Correction to: Communications Physics https://doi.org/10.1038/s42005-021-00637-w, published online 15 June 2021.

It has recently come to the authors’ attention that the marginal distribution introduced in Eq. (12) contains a mistake and is inconsistent with the derivation given for the empirical prior in Eqs. (10)–(11).

The authors have corrected the mistake and verified that the properties of Eq. (12) derived in the original article still hold. They have also re-ran every calculation using the updated equation.

The empirical findings are qualitatively unchanged; the authors have found highly similar compression ratios when comparing the clique descriptions to the optimal descriptions obtained by minimising the description length (DL). The exact values of the minimum description length (MDL) are different since the modification to Eq. (12) changes the absolute value of P(H), and since the Monte Carlo Markov chain algorithm is stochastic and therefore yields slightly different results from runs to runs. Below is a detailed list of changes brought about by modifying Eq. (12) and running new simulations.

Changes to the main text

In the subsection “Hypergraph prior”, in the 7th paragraph right before Eq. (10): “calculated” has been replaced by “approximated.”

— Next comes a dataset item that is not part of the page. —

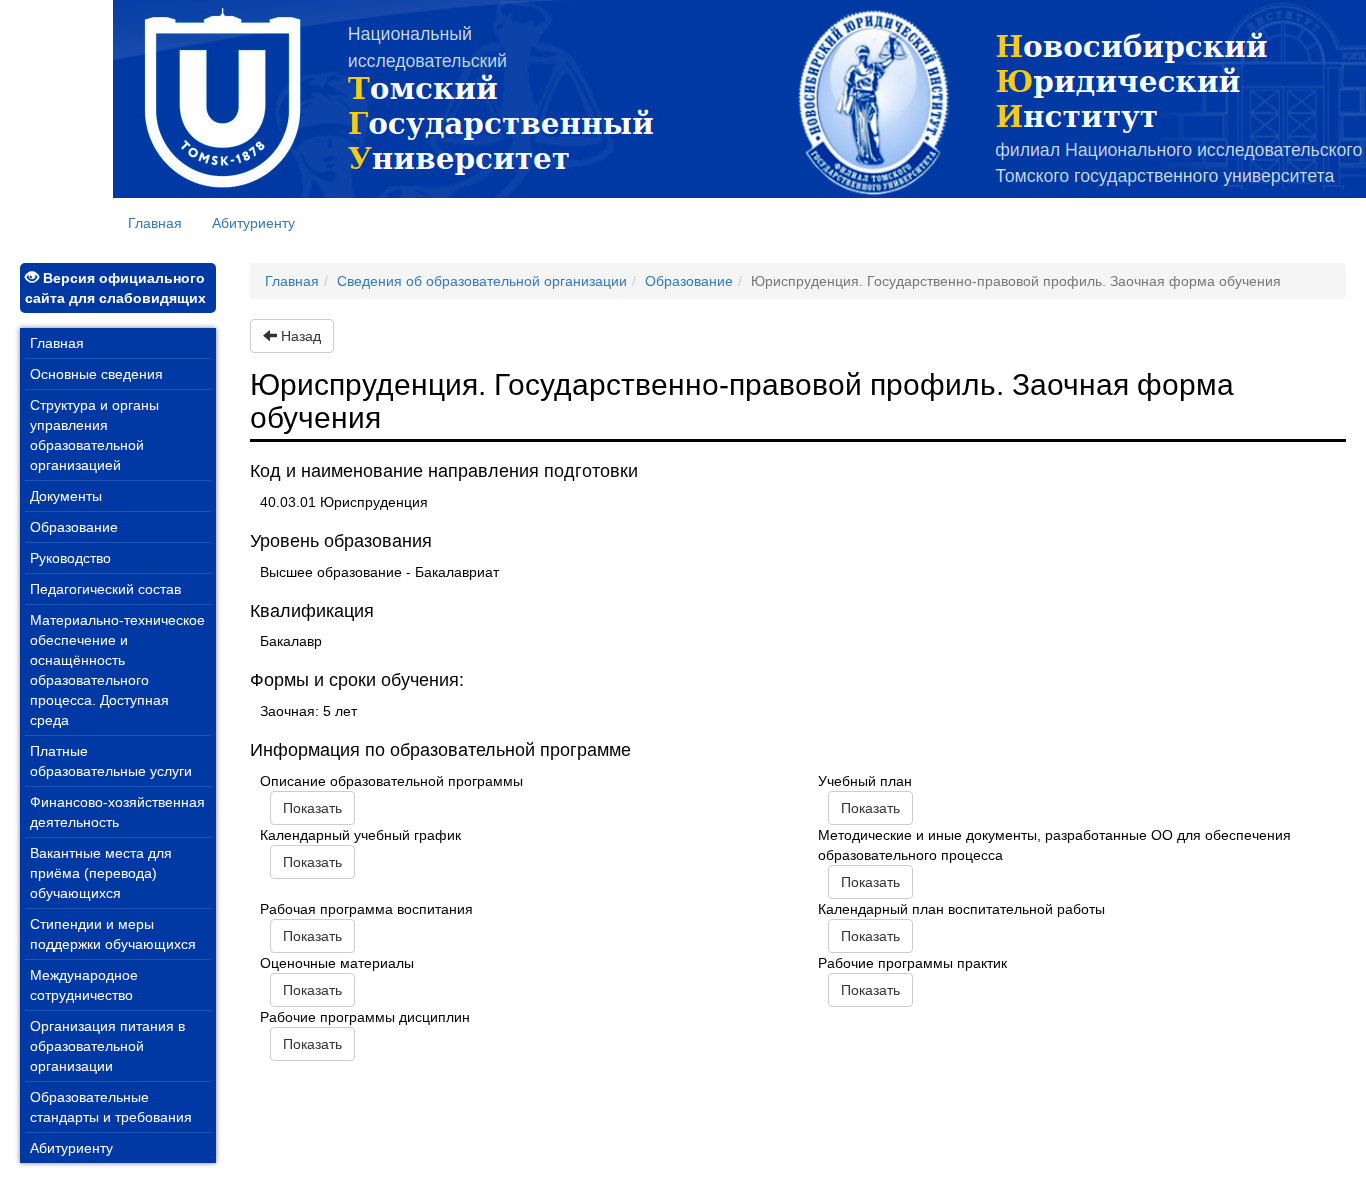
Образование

The original Eq. (10) read

$$\langle E({{{{{{{\boldsymbol{\nu }}}}}}}})\rangle =\left(\begin{array}{c}N\\ 2\end{array}\right)\left[1-\mathop{\prod }\limits_{k=2}^{L}{\left({e}^{-{\nu }_{k}}\right)}^{\left(\begin{array}{c}N\\ k-1\end{array}\right)}\right],$$

and has now been replaced by

$$\langle E({{{{{{{\boldsymbol{\nu }}}}}}}})\rangle =\mathop{\sum}\limits_{k}{\nu }_{k}\left(\begin{array}{c}N\\ k\end{array}\right).$$

The justification for Eq. (10): “first computing the reciprocal of the probability that two nodes are not connected by any hyperedge in the hypergraph and then multiplying the result by the total number of node pairs” in the original text has been replaced by: “by assuming that hyperedges do not overlap on average.”

The original Eq. (11) read

$$\mu =(L-1)\log \left(\frac{1}{1-E/\left(\begin{array}{c}N\\ 2\end{array}\right)}\right),$$

and has now been replaced by:

$$\mu =E/(L-1).$$

Eq. (12) was originally

$$P(H)=\mathop{\prod }\limits_{k=2}^{L}\frac{{E}_{k}!}{{Z}_{k}{\left(\begin{array}{c}N\\ k\end{array}\right)}^{{E}_{k}}\mu }{\left[\frac{N-k+1}{k}+\frac{1}{\mu }\right]}^{-({E}_{k}+1)},$$

and has now been replaced by:

$$P(H)=\mathop{\prod }\limits_{k=2}^{L}\frac{{E}_{k}!}{{Z}_{k}\mu {\left(\begin{array}{c}N\\ k\end{array}\right)}^{{E}_{k}}}{\left[\frac{1}{\mu }+1\right]}^{-({E}_{k}+1)}.$$

The text immediately following Eq. (12) which read “We note that μ diverges as the density \(E/\left(\begin{array}{c}N\\ 2\end{array}\right)\) of G approaches one, correctly reflecting the fact that even an infinitely dense hypergraph could have generated the data. This divergence is a sign that our empirical prior is not well-defined in the extremely dense limit. But as we have discussed in the introduction, the empirical networks we typically encounter are sparse by construction—we need not worry about this limit in practice.”, has been removed since the approximated equation for μ does not diverge. Instead, Eq. (12) is now followed by “which is the equation we will use henceforth, with μ = E/(L − 1).”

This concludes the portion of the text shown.